Every creature of God is good, and nothing to be refused. Now, it is the heart that is holy or unholy, and not the thing; what our Lord has cleansed, we count no longer common or unclean. Carnal ordinances of outward things are put away as childish things. We worship God in the Spirit, and have no confidence in the flesh. “Stand fast therefore in the liberty wherewith Christ hath made us free, and be not entangled again with the yoke of bondage.”
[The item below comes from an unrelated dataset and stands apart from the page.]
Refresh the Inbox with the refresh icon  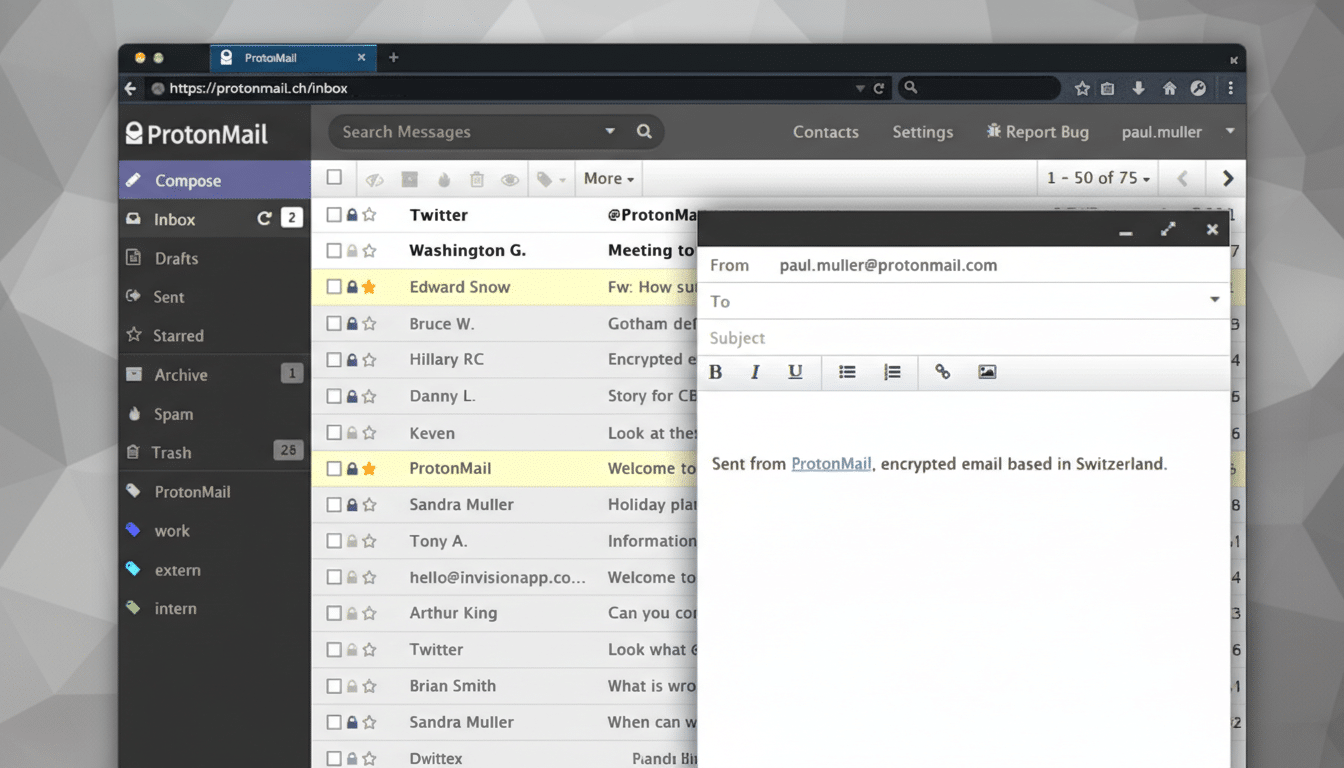264,217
     Better still, he has taken from us the yoke of the law. Oh, do you not remember, beloved, when you carried that yoke, because you were trying to save yourselves by your own works! You supposed that if this sin were relinquished, and that virtue were pursued, you might at length grow acceptable with God, but after months and perhaps years of such attempt, you found yourself as far off from acceptance as ever, as indeed you would have been if you had lived ten thousand years, for by the works of the law there shall no flesh living be justified; all that the law can do is to bring a knowledge of sin, but acceptance with God it is not capable of bringing. At that time how the yoke of divine justice pressed upon you heavily! You felt you had sinned, and that God must punish sin, and you did not understand that he had laid help upon one that is mighty to save. This yoke galled you very terribly, but do you remember when he took away the yoke from you, and removed this bit from your mouth? Well does my soul remember it, when I saw Jesus put under the law for me, that I might no more be under the law; when I saw him fulfil it, and satisfy all its demands, that I might be absolved. Oh, what joy to perceive that I am not condemned, for the law has no more dominion over me, and I am not under the law but under grace! Every one here who has believed in Jesus, has received just such liberty as this, and now the law does not alarm you, neither does your past sin make you to tremble: the law is satisfied, your sin is pardoned, and God has given you this blessed rest, this quiet resting-place.

     Further than this, you have also been delivered from the yoke of sin. Time was when we strove to be rid of sin. We had been made to see its evil nature, and we were sufficiently alarmed and awakened to see that hell would follow upon it, and therefore we desired to escape from evil habits; but, alas! we found that the Ethiopian might sooner change his skin, and the leopard his spots, than we cease to do evil. Our works, though we strove to make them good, remained imperfect; the old leprosy tainted all. Sin, like an iron net, encompassed us and held us fast; nor could we be free, struggle as we might, until that pierced hand which took away the guilt of sin also released us from its power. By Jesus’ help habits which seemed invincible were soon overcome; customs which bound us fast were broken as Samson snapped the green withs; we were free by the power of God’s Holy Spirit from the service of Satan and were enlisted under the banner of Christ. Oh, what freedom is this! The Lord continue to give us more and more of it till the last link of sin’s cruel chain shall be removed and our freedom of holiness shall be complete.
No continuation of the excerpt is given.